[Selected excerpt — start]

Databases: Getting values by column name

Ben Last ben at benlast.com
Tue Aug 17 10:38:07 EDT 2004


> From: python-list-bounces+ben=benlast.com at python.org
> [mailto:python-list-bounces+ben=benlast.com at python.org]On Behalf Of
> Robert Ferber
> Anyway...
> only use database rows as sequences, ie as arrays with numerical index.
> This gives you loads of problems when using "select *" and also bad code
> readability when selecting specific columns.
> Is there a way to use them as dictionaries, ie with Index-Strings (=column
> names) as indexes?
The PEP describes the lowest-level database interface; usually you need to
wrap that with some application-aware code to get exactly what you need.
Anyway, the answer to your question is: Yes, if you're happy to write a
little extra Python.  A cursor object, on which you've executed a SELECT, in
a PEP249-compliant module would normally have a "description" attribute;
this is a list of tuples, one per result column.  The first element of each
tuple is the column name.  So:

    conn = MySQLdb.connect(...)
    cr = conn.cursor()
    cr.execute("select * from myTable")

    #Look up the columns and get a list of their names, in order.  This
    #isn't necessary for the following code, it's here as an example.
    cols = map(lambda x: x[0], cr.description))

[Selected excerpt — finish]
[Data for analysis — start]

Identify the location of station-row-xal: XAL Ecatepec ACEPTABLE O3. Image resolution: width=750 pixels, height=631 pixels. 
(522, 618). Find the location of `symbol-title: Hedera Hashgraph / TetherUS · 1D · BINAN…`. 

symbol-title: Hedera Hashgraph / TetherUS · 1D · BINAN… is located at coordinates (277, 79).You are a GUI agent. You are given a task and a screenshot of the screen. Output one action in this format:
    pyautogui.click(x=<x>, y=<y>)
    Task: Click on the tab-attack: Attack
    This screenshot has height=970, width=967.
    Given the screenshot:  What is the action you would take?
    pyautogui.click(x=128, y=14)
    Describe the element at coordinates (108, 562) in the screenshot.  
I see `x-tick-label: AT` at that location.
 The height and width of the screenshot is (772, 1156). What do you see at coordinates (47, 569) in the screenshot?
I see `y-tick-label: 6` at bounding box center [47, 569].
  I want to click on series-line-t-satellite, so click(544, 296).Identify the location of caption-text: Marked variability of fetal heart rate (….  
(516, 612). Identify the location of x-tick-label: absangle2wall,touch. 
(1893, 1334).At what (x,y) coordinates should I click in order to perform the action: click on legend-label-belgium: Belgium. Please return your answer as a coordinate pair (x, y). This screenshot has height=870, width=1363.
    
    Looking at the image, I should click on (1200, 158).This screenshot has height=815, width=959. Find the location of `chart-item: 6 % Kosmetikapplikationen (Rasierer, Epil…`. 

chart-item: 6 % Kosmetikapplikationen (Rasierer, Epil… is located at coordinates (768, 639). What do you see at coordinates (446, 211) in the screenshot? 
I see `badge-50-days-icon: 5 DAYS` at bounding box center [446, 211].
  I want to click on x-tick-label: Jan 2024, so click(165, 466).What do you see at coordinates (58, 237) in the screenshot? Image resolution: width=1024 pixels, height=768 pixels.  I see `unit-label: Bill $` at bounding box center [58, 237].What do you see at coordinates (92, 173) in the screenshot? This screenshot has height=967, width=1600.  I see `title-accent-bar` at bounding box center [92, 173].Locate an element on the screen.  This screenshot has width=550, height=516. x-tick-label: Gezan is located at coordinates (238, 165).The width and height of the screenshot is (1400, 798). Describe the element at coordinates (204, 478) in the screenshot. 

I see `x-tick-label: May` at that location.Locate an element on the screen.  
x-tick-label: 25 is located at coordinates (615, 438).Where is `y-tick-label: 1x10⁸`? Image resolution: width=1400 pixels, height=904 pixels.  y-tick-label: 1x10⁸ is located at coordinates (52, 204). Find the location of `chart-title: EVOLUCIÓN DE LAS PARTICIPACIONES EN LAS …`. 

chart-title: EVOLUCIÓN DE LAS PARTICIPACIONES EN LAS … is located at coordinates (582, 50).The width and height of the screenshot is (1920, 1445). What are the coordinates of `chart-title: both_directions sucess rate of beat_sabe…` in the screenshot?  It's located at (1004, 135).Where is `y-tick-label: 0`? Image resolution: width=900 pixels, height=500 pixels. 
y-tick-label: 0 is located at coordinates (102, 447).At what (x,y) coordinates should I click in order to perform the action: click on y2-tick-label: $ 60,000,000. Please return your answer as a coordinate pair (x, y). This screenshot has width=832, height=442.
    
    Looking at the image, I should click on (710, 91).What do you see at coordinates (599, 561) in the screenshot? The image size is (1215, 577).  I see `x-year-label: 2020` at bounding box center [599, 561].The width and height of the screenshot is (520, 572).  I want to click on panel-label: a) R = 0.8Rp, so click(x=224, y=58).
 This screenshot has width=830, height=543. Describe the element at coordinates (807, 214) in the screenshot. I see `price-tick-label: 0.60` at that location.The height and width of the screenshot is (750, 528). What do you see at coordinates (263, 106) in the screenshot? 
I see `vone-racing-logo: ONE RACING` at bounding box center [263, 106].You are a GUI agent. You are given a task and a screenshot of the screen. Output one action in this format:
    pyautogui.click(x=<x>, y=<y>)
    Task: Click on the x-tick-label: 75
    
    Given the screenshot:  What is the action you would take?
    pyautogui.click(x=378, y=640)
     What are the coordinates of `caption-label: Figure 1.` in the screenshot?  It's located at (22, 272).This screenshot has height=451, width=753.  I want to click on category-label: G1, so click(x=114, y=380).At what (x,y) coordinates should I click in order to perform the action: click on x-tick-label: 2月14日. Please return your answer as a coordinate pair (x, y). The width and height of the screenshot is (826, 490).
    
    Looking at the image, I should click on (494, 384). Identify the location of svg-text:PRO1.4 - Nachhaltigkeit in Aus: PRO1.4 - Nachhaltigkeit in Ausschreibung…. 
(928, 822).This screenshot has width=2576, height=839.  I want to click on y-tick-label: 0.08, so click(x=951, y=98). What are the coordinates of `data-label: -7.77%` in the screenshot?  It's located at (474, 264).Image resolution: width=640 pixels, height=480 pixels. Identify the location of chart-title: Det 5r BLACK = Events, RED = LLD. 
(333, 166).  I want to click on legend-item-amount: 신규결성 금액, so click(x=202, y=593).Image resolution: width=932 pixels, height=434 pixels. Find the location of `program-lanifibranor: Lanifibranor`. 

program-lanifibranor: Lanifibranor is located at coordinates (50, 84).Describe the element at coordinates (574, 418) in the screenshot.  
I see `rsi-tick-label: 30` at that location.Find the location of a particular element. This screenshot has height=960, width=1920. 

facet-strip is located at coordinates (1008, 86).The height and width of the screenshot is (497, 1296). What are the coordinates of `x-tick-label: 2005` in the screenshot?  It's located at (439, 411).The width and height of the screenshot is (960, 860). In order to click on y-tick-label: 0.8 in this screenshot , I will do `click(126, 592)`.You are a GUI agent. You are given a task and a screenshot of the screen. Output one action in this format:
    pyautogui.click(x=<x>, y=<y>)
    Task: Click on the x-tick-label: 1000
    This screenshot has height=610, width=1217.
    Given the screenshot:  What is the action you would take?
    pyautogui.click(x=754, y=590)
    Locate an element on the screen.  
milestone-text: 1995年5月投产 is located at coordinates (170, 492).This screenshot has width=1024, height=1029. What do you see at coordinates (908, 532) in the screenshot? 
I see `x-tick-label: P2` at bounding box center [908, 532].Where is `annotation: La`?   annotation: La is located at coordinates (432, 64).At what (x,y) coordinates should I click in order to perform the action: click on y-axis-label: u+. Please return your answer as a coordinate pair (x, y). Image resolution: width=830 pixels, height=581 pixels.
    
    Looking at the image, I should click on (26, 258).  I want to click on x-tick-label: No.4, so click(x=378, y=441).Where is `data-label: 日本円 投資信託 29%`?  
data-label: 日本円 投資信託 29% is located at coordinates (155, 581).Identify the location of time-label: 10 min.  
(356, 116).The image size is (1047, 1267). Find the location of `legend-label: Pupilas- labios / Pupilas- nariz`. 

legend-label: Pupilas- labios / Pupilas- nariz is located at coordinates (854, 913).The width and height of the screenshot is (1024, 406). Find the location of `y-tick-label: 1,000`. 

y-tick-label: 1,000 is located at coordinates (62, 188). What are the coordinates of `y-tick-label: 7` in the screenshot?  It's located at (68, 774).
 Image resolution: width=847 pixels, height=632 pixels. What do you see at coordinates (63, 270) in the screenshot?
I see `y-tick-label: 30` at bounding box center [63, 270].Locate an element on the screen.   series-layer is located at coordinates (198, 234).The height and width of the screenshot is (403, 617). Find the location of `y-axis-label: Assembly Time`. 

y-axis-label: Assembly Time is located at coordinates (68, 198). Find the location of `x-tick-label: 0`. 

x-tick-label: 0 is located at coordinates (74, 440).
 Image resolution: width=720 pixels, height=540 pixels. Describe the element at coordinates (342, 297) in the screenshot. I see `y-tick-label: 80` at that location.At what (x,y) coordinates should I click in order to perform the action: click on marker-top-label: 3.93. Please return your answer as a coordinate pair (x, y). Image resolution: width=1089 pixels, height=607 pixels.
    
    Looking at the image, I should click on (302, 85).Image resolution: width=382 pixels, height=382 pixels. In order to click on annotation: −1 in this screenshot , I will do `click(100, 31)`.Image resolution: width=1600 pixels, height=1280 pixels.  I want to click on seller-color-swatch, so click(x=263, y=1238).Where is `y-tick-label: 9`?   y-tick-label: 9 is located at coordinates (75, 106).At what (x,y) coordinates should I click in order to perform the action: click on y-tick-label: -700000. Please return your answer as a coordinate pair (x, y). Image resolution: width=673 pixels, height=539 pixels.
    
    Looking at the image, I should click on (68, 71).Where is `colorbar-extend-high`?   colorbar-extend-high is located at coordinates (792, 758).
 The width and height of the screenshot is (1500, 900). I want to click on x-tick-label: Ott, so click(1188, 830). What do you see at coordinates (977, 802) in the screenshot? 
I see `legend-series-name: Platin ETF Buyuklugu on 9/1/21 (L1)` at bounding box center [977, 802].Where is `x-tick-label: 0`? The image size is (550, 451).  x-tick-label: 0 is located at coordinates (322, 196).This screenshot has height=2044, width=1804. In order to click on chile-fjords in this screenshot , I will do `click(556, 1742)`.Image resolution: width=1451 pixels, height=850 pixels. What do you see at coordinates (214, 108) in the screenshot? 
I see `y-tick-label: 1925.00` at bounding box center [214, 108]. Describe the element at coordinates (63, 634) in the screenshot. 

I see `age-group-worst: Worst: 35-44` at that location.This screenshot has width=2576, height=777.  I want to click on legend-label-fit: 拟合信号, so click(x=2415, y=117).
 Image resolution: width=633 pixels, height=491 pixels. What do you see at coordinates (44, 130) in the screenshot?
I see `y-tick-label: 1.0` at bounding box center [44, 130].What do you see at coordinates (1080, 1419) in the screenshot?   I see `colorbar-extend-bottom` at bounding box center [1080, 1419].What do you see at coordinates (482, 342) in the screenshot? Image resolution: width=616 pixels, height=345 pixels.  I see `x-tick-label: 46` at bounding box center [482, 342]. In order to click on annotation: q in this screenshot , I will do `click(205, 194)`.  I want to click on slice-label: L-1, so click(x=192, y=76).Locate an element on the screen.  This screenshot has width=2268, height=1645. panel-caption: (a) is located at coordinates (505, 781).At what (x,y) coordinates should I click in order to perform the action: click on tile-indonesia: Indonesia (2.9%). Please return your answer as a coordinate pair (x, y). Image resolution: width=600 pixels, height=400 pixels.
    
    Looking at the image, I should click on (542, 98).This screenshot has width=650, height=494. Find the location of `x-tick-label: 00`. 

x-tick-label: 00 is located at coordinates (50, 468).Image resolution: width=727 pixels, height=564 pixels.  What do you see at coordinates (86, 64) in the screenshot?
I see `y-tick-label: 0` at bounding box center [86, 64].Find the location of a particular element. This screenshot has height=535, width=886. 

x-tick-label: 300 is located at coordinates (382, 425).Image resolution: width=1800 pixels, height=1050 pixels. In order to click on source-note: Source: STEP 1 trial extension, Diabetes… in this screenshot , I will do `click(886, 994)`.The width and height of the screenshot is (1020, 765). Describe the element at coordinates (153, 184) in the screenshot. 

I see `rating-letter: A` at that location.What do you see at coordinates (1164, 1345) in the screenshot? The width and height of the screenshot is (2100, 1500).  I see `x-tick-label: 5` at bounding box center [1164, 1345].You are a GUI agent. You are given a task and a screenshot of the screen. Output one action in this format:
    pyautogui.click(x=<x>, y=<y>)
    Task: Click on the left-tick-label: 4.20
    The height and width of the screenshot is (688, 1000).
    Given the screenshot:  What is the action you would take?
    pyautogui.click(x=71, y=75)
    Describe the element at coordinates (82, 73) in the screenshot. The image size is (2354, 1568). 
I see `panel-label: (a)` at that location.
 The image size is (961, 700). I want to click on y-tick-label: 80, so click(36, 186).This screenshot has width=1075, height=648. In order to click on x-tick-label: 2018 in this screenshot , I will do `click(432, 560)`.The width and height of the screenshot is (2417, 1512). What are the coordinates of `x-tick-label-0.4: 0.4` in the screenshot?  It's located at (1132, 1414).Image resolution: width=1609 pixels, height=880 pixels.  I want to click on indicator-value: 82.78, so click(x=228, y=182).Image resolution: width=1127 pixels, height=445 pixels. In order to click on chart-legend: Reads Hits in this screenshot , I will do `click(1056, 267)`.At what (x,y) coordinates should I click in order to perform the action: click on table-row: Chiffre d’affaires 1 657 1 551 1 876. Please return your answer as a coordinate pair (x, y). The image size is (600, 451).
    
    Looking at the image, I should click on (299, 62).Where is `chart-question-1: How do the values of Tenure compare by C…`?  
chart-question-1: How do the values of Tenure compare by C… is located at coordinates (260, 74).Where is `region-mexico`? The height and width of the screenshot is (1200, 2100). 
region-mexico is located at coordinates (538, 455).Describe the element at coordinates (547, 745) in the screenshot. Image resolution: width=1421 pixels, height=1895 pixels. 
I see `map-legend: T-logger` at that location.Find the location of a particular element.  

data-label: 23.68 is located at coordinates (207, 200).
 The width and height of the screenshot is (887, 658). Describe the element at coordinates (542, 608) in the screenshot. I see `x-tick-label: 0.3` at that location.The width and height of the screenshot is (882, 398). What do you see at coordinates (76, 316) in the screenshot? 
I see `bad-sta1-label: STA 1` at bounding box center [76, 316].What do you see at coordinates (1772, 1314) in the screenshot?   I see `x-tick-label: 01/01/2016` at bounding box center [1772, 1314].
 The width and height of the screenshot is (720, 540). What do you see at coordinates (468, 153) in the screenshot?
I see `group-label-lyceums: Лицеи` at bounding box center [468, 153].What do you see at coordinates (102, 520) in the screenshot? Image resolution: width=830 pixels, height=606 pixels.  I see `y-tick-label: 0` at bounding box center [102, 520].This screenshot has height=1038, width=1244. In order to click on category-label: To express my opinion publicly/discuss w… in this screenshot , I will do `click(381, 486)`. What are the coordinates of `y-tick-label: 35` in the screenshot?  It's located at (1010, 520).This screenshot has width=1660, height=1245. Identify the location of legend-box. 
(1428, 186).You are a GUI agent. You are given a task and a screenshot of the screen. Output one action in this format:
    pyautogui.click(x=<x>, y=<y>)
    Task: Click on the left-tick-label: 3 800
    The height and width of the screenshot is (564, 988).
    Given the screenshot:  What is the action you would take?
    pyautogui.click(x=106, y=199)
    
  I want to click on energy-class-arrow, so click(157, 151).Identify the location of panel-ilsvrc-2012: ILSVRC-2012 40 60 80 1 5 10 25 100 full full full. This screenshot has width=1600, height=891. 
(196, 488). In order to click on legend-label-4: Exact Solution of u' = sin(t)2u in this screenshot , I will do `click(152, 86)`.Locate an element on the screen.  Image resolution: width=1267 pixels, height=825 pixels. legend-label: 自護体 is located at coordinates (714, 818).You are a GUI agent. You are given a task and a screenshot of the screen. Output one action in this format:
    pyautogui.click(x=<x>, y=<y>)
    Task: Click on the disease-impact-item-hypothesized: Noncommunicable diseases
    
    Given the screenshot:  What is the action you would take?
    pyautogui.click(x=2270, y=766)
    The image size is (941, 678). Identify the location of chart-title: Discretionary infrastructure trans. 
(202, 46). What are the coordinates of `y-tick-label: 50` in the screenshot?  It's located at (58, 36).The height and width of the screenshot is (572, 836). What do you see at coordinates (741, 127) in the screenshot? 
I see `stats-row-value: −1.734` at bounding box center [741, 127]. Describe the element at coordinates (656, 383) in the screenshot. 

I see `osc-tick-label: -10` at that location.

[Data for analysis — finish]

# Problems to work on
1: From the post on getting database values by column name, transcribe the passage between "cr = conn.cursor()" and "as an example.", inclusive.
2: According to the post on getting database values by column name, what attribute of a cursor in a PEP249-compliant module holds a list of tuples, one per result column?

# Solved tasks
1:
cr = conn.cursor()
    cr.execute("select * from myTable")

    #Look up the columns and get a list of their names, in order.  This
    #isn't necessary for the following code, it's here as an example.

2: The "description" attribute.